The Druze community played an important role in shaping the history of the Levant; where it continues to play a large political role. As a religious minority in every country in which they are found; they have frequently experienced persecution. Even though the faith originally developed out of Isma’ilism, Druze do not identify as Muslims. The Druze faith is one of the major religious groups in the Levant; with between 800,000 and a million adherents.
They are found primarily in Syria, Lebanon and Israel, with small communities in Jordan. The oldest and most densely-populated Druze communities exist in Mount Lebanon and in the south of Syria around Jabal al-Druze (literally the “Mountain of the Druzes”). The Druze’s social customs differ markedly from those of Muslims or Christians; and they are known to form close-knit; cohesive communities that do not fully allow non-Druze in; though they themselves integrate fully in their adopted homelands.
The name Druze is derived from the name of Muhammad bin Ismail Nashtakin ad-Darazī (from Persian darzi, “seamster”) who was an early preacher. Although the Druze consider ad-Darazī a heretic; the name has been used to identify them. Before becoming public, the movement was secretive and held closed meetings in what was known as Sessions of Wisdom.
During this stage, a dispute occurred between ad-Darazi and Hamza bin Ali mainly concerning ad-Darazi’s “exaggeration”; which refers to the belief that God was incarnated in human beings (especially ‘Ali and his descendants; including Al-Hakim bi-Amr Allah; who was the caliph at the time) and to ad-Darazi naming himself “The Sword of the Faith”; which led Hamza to write an epistle refuting the need for the sword to spread the faith.
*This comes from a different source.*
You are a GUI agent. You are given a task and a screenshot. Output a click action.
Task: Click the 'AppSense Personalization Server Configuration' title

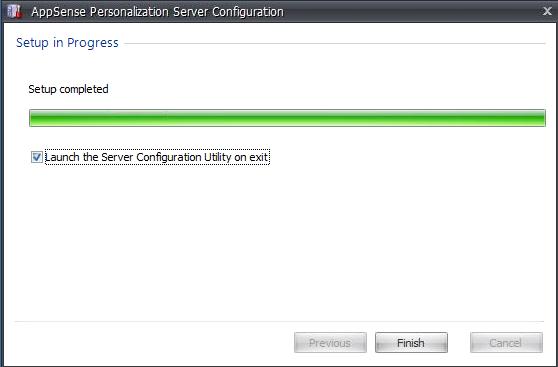[157, 12]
The Druze Faith Early History
The Druze faith began as an Isma’ili movement that was opposed to certain religious and philosophical ideologies that were present during that epoch. The divine call or unitarian call is the Druze period of time that was opened at sunset on Thursday 30 May 1017 by the Fatimid caliph al-Hakim bi-Amr Allah and closed in 1043 by al-Muqtana Baha’uddin; henceforth prohibiting anyone else from converting to the Druze faith.
The faith was preached by Hamza ibn Ali ibn Ahmad, an Ismaili mystic and scholar from Zozan; Khorasan, in the Samanid Empire. He came to Fatimid Egypt in 1014 or 1016 and assembled a group of scholars and leaders from across the world to establish the Unitarian movement. The order’s meetings were held in the Raydan Mosque, near the Al-Hakim Mosque.
In 1017, Hamza officially revealed the Druze faith and began to preach the Unitarian doctrine. Hamza gained the support of the Fātimid caliph al-Hakim bi-Amr Allah, who issued a decree promoting religious freedom prior to the declaration of the divine call.
Caliph al-Hakim bi-Amr Allah
Al-Hakim became a central figure in the Druze faith even though his own religious position was disputed among scholars. John Esposito states that al-Hakim believed that “he was not only the divinely appointed religiopolitical leader but also the cosmic intellect linking God with creation”, while others like Nissim Dana and Mordechai Nisan state that he is perceived as the manifestation and the reincarnation of God or presumably the image of God.